**Prompt:** Your answer should repeat every line of the records below in which the word "Select" appears.

++++ Record extracts ++++

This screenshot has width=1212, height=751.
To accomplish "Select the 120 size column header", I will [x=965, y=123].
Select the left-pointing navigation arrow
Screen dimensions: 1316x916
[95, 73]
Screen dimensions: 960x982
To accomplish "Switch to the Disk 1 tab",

++++
++++ Record extracts ++++

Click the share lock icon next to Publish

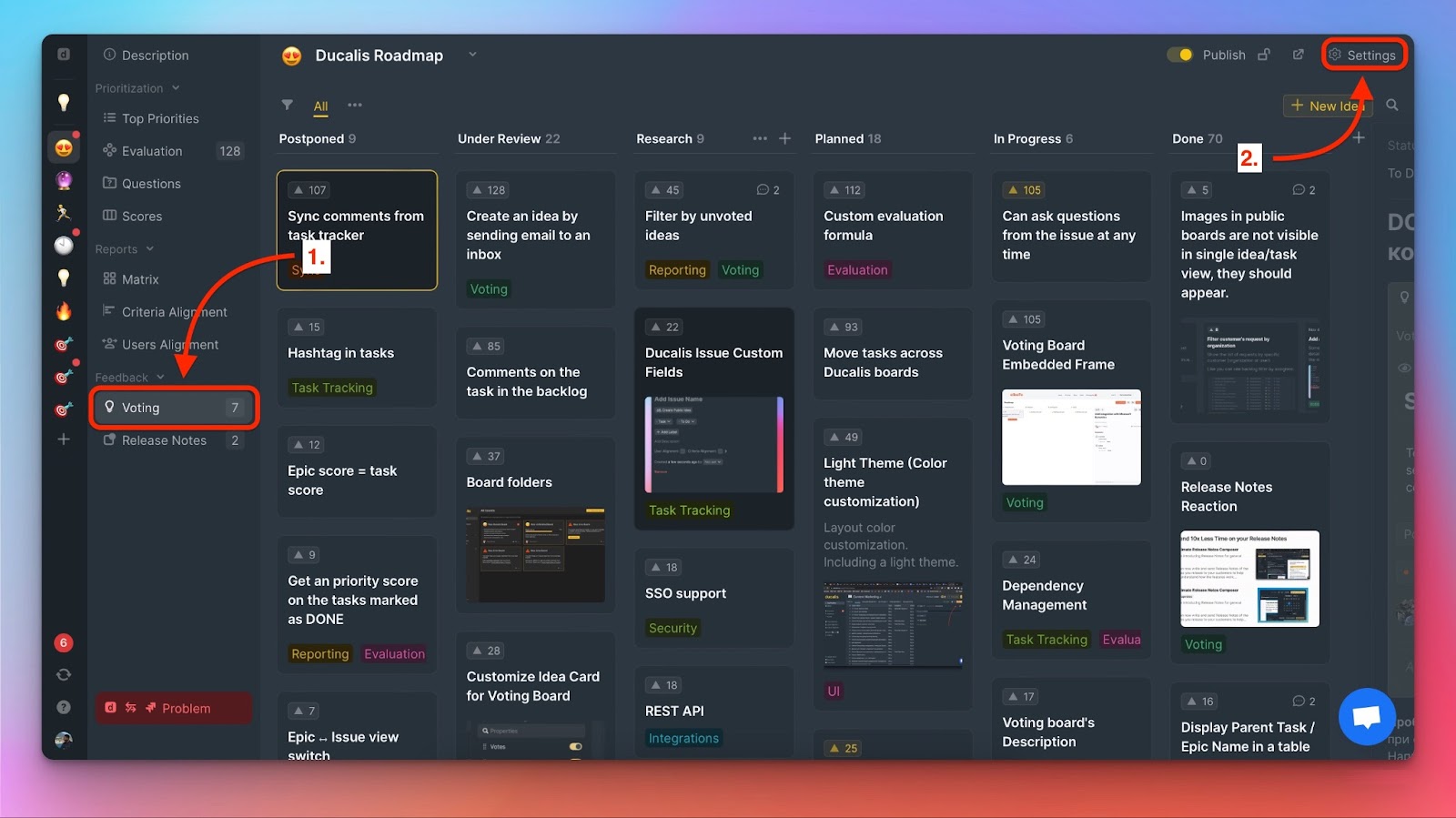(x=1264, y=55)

++++
++++ Record extracts ++++

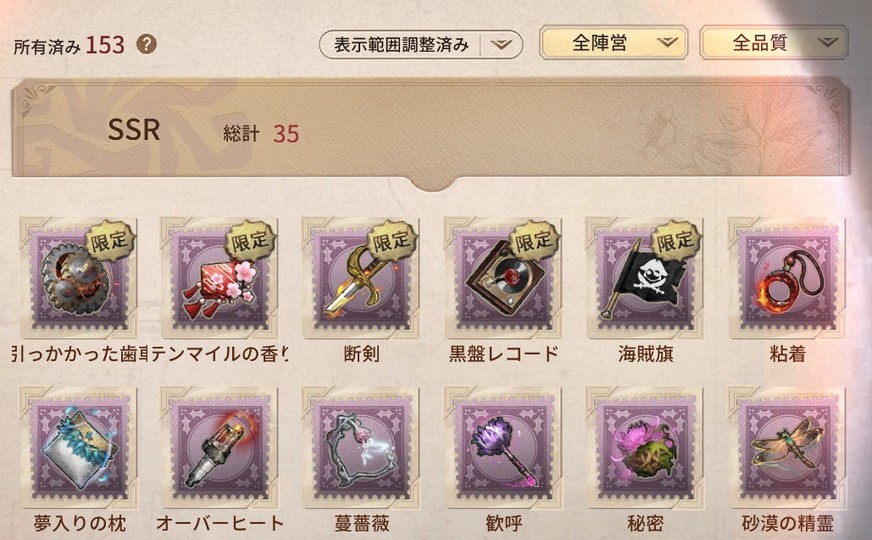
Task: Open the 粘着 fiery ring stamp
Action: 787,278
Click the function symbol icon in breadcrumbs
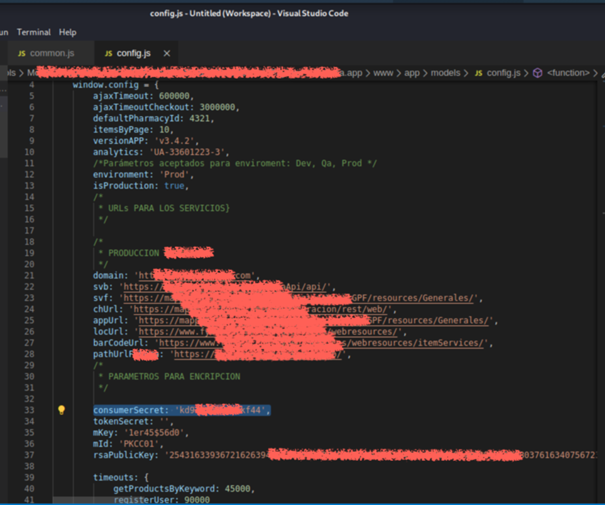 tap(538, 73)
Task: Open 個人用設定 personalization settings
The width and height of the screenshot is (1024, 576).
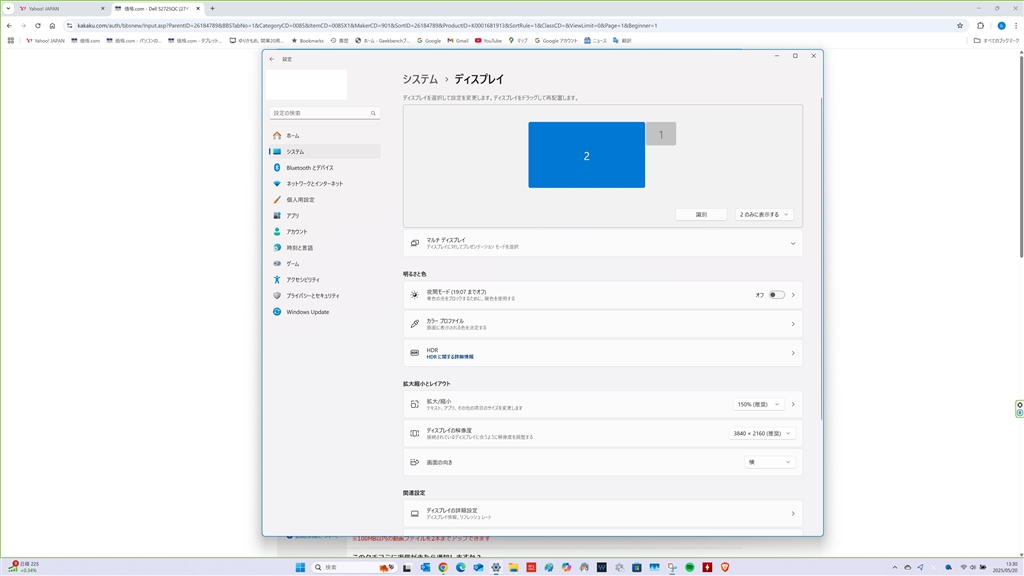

++++

**Result:**
To accomplish "Select the 120 size column header", I will [x=965, y=123].
Select the left-pointing navigation arrow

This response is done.